The aim of Athanasius Kircher's scientific investigations is precise: to find the truth of the world. According to the authoritative theological conception of his time, God would have hidden this truth in nature. Therfore, Kircher searches for and tries to decipher the clues leading, or so he believes, to this buried original knowledge. According to him, deciphering the code of this language will lead to the truth given by God to Adam, so that he can pass it on to humanity.
Following this theological-mystical conception, Athanasius will try, throughout his life, to unravel the mysteries of nature and human languages. A keen observer, he risks his own life to observe himself the objects of his study: travel to distant lands, exploration of volcanoes…
Studying volcanoes gave Athanase Kircher the idea of writing a treatise entirely dedicated to the world beneath the surface of the earth, the famous Mundus subterraneus.
However, Kircher did not stop there, because his thirst for knowledge was universal. His explorations were also intellectual: building on the work of great philosophers, he developed his own theories and thought patterns.
The reproduction below shows Kircher's version of the tree of Porphyry (234-310), a neo-platonic philosopher, which slices reality according to Plato's definitional method: by division.
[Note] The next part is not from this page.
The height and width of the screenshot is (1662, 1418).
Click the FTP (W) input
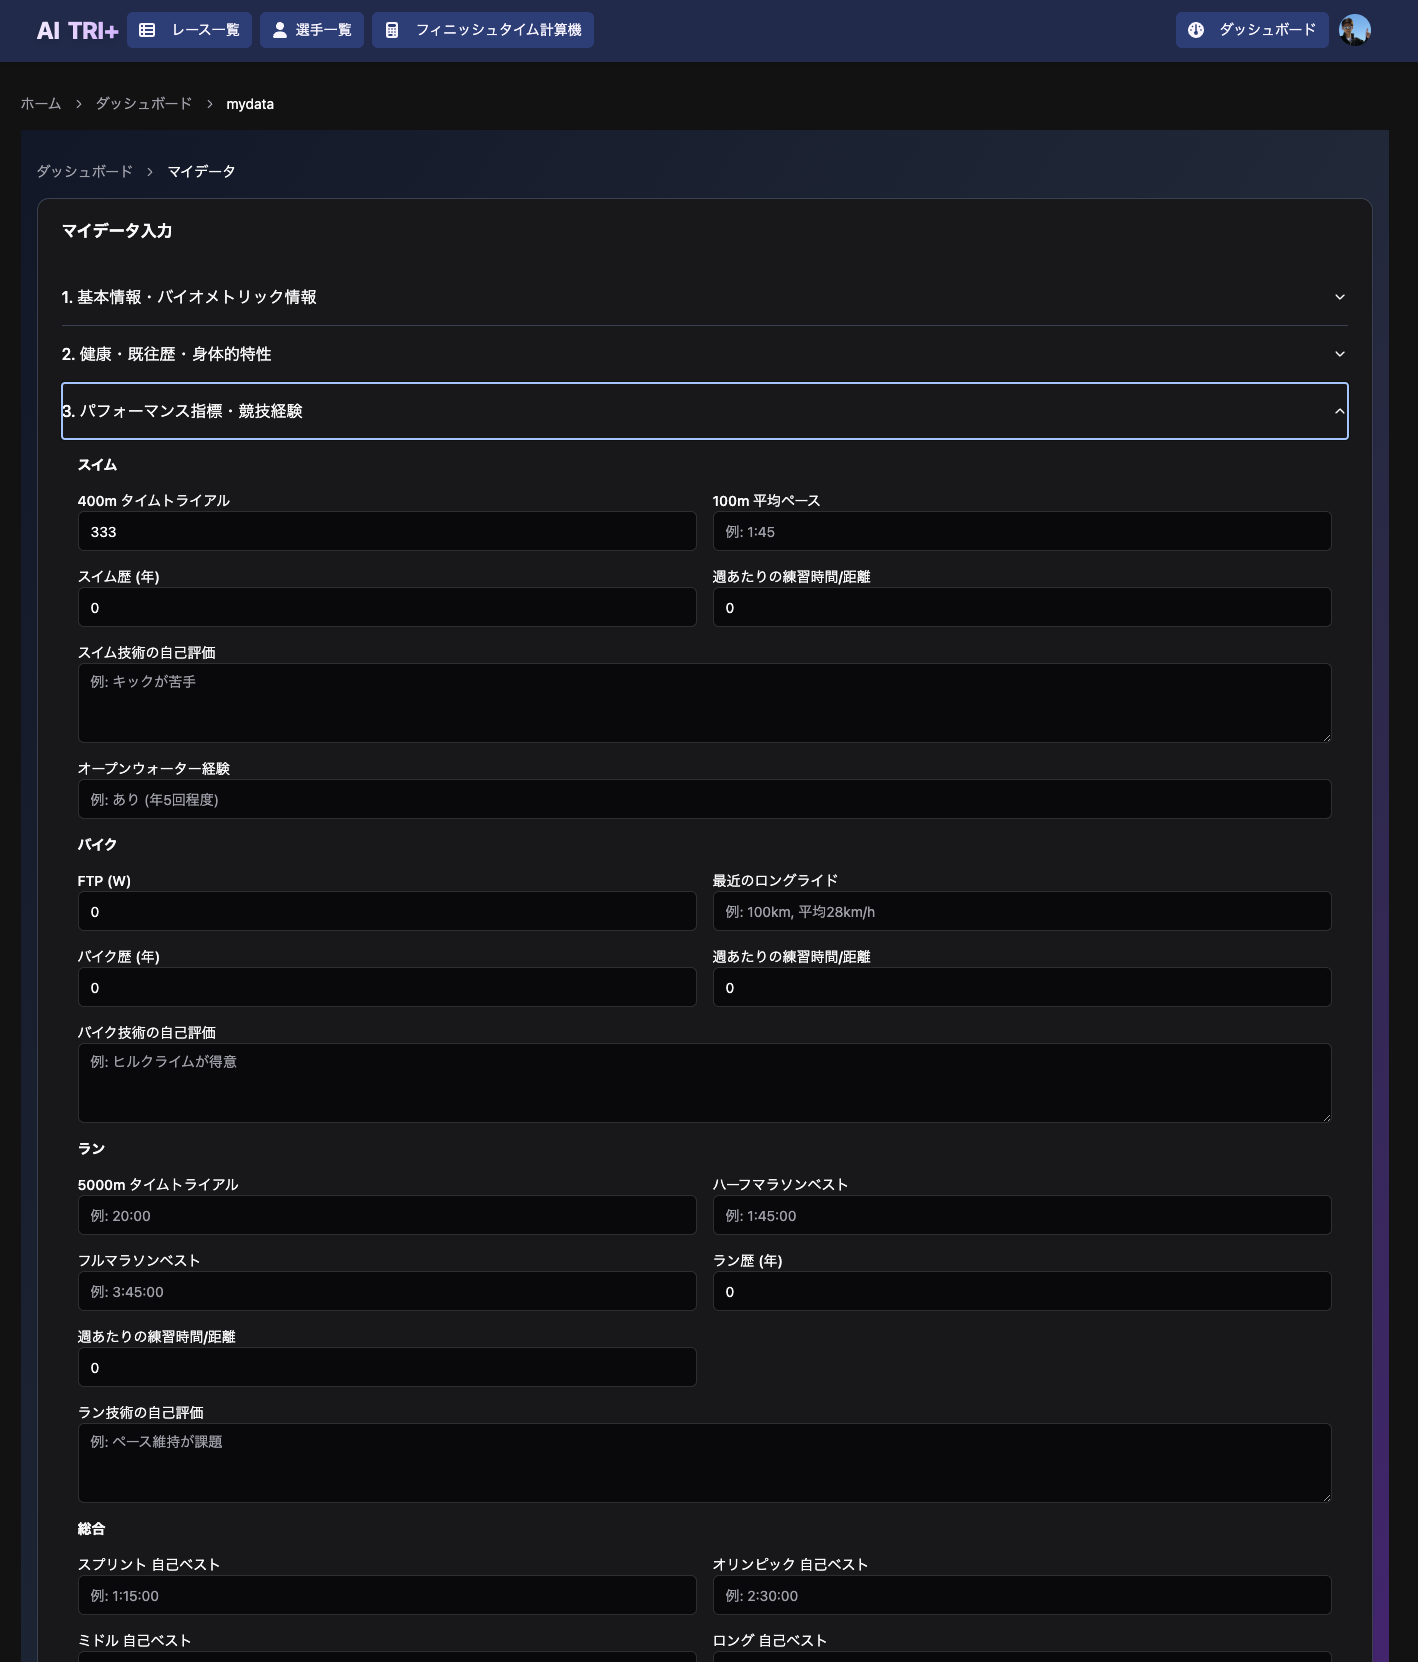387,912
Where Ramon LLull proposed his Arbor Moralis and Arbor Scientiae, Athanasius Kircher re-used the ontological structure of Porphyry to classify « all that is ». Where the tree usually stops – the primal essence, "this man, Plato, etc." - Kircher added one level, belonging to Jesus Christ (insofar as he is a man) and connecting contradictory properties (temporal and eternal…). Above Jesus Christ (as the son of the Eternal Father) sits the Trinity symbolized by a triangle with an eye in the center. The Trinity radiates various categories, including the eighteen organizing principles (nine divine / absolute principles and nine logical / relative principles) of Llull's thought (Arbor Scientiae).